I dont see why  !! some of us  have agreed with OP its going on so why not post it , nothing petty about that


----------



## SonnysHumanSlave (27 April 2012)

This video is very sad  Horses i know have to end up at a slaughter house sometimes. 
But those people that shot them were so disrespctful.  Just think someone probably really loved that horse some time, and doesnt have a clue thats where they've ended up.  

Driven 500 miles and unable to open the back for anything is awful.  

Theres just no reason for it. 

Did Peta campaign to get the slaughter houses closed in the first place?


----------



## Moomin1 (28 April 2012)

It shouldn't be horse slaughter being questioned it is the transport and method of slaughter that should count.  

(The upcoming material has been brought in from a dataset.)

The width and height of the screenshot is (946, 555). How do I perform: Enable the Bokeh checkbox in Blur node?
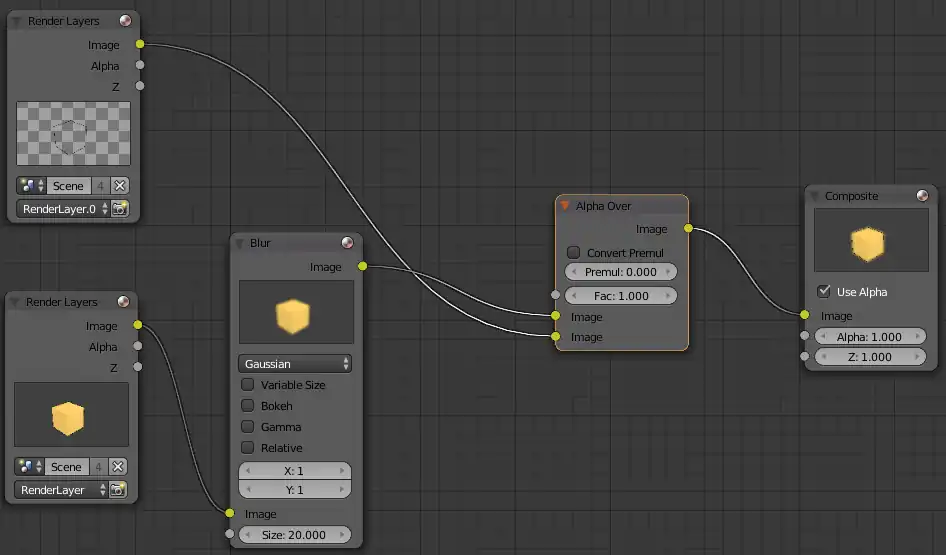click(248, 406)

We all know that inadequate transport methods cause suffering to many horses and we also know that some overseas slaughterhouses are far than ideal in their practices.


----------



## SonnysHumanSlave (28 April 2012)

Yeah if you send them abroad, how can u know the slaughter house would be up to standard.


----------



## Clava (28 April 2012)

Moomin1 said:



			It shouldn't be horse slaughter being questioned it is the transport and method of slaughter that should count.  

We all know that inadequate transport methods cause suffering to many horses and we also know that some overseas slaughterhouses are far than ideal in their practices.
		
Click to expand...

Totally agree, the americans actually need more slaughter houses which are properly regulated.


----------



## danielledanielle (28 April 2012)

A lot of the problem is the conditions before the slaughter and as someone said, it needs to be more regulated.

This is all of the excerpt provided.